Okt 11 2015

Tagespflege – Projekt mit Zukunft

Veröffentlicht von um 11:24 unter Pressespiegel

vom 10.10.2015

Kernen erwägt den Bau eines Hauses in der Seestraße für die Sozialstation mit Tagespflegeplätzen und Kleinkindgruppen

Nach Überlegungen für ein Flüchtlingswohnheim in der Seestraße eröffnet das jetzt von der Gemeinde angedachte Projekt einer Sozialstation mit Tagespflege, Schülertreff und Kleinkindbetreuung unter einem Dach neben der zum Asylbewerberheim umgebauten Obdachlosenunterkunft ganz neue Perspektiven. Sozialministerin Altpeter lobt den innovativen Ansatz.
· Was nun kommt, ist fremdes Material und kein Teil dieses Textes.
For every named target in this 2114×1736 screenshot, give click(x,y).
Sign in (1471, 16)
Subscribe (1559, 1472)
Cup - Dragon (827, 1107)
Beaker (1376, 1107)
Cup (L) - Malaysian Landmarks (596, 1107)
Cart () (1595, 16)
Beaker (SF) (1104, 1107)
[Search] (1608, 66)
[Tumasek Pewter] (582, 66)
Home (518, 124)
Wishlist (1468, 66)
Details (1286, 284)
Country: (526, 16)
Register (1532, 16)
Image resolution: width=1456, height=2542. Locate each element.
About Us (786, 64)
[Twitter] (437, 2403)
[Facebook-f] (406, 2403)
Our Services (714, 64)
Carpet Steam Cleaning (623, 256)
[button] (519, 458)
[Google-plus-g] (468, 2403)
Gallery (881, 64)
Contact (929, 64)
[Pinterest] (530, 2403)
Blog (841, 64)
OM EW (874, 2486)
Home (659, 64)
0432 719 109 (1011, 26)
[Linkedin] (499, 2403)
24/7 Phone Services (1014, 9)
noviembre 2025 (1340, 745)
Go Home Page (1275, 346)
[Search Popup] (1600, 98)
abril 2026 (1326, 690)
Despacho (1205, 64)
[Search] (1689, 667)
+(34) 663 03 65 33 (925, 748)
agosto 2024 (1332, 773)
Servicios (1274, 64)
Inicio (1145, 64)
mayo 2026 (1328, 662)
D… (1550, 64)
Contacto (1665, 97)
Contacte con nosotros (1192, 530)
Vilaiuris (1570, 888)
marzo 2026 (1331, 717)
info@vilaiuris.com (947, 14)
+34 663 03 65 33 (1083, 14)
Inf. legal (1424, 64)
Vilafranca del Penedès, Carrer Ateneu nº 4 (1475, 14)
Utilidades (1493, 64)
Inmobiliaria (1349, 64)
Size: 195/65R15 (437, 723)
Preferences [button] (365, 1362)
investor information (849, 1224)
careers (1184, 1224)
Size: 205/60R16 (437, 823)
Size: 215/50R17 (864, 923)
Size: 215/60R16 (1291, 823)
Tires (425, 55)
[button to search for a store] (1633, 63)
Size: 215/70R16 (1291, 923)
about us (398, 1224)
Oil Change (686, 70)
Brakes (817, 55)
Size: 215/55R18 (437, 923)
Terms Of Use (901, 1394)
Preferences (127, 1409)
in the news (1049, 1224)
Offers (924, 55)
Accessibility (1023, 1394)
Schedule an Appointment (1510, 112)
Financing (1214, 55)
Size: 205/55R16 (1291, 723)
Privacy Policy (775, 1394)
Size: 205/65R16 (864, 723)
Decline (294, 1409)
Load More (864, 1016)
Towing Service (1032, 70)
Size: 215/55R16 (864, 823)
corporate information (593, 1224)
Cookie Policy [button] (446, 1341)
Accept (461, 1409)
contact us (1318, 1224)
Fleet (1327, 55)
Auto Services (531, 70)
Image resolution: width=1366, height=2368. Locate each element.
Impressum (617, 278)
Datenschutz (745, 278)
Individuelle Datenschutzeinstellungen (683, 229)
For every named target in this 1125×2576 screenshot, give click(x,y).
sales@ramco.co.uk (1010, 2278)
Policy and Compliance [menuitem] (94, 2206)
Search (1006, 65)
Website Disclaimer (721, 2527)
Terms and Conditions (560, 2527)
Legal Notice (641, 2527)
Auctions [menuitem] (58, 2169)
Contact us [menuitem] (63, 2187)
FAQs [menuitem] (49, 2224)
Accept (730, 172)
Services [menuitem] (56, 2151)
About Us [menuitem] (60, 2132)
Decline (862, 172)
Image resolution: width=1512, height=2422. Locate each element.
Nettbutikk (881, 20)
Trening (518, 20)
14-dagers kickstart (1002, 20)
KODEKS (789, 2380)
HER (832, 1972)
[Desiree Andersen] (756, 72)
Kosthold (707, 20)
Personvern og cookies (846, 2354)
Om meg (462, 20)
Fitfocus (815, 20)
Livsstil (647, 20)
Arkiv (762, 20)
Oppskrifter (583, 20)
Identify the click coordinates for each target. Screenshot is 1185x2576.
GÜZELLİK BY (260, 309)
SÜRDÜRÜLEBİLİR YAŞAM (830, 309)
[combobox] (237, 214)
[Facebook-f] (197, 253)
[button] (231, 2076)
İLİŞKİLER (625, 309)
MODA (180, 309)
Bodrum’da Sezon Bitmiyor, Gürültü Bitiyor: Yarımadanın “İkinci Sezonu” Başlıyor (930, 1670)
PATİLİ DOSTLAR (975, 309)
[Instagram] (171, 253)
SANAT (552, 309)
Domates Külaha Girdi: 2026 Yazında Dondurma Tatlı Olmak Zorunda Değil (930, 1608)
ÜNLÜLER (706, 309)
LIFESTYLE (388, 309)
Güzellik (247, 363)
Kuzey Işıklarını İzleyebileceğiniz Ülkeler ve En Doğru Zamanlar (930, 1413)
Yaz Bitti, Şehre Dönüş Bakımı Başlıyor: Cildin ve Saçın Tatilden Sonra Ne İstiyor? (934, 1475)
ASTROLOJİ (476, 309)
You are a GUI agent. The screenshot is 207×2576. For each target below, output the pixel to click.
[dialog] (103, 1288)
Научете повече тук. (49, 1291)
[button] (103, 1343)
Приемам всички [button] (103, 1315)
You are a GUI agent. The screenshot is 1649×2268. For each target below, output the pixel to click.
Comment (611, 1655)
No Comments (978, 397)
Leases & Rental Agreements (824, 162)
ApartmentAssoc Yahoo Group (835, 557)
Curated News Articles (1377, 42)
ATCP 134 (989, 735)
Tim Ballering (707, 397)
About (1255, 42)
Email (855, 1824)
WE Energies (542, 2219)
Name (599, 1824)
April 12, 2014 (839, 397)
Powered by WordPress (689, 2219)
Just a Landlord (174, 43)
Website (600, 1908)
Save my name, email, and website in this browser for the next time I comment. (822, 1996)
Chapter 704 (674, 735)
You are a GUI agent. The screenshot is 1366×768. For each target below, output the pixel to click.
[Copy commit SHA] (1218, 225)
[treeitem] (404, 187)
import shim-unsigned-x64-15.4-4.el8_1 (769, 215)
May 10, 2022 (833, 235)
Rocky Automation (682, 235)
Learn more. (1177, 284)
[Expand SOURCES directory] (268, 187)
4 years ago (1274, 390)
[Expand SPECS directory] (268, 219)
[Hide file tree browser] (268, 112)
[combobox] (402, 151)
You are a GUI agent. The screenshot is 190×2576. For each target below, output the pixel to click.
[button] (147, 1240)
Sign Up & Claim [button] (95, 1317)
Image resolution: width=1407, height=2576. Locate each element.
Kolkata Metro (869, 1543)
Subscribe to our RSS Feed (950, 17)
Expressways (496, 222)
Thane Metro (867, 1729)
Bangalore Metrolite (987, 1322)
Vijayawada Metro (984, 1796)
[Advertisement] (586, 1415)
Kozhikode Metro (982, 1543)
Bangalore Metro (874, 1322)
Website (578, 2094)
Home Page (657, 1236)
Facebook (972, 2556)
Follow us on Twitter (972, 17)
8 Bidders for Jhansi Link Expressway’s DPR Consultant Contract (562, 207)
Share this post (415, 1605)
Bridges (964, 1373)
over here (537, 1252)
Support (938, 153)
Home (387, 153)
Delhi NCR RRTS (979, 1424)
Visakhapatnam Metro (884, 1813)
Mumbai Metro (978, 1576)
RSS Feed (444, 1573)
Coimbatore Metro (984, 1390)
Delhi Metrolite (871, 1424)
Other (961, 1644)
Bislang ist es nur eine Idee, für die das Bauamt einen Entwurf erstellt hat. Das zweigeschossige Flachdachgebäude, von der Seestraße her erschlossen, könnte ebenerdig das Büro der Sozialstation Kernen und mehrere Tagespflegeplätze aufnehmen. Im Obergeschoss sieht der Entwurf auf 345 Quadratmetern Fläche einen Schülertreff und zwei Kleinkindgruppen vor. Auf der Wiese bliebe Platz für einen kleinen Bolzplatz. Bauamtschef Horst Schaal sieht für diese verbleibende Grünfläche im Format 24 mal 15 Meter auch die Option, sie als Soccercourt anzulegen. Die Unterbringung von 40 bis 50 Asylbewerbern ist in dieser Planung auf das bestehende Obdachlosenheim konzentriert, das umgebaut und bei Bedarf erweitert werden müsste.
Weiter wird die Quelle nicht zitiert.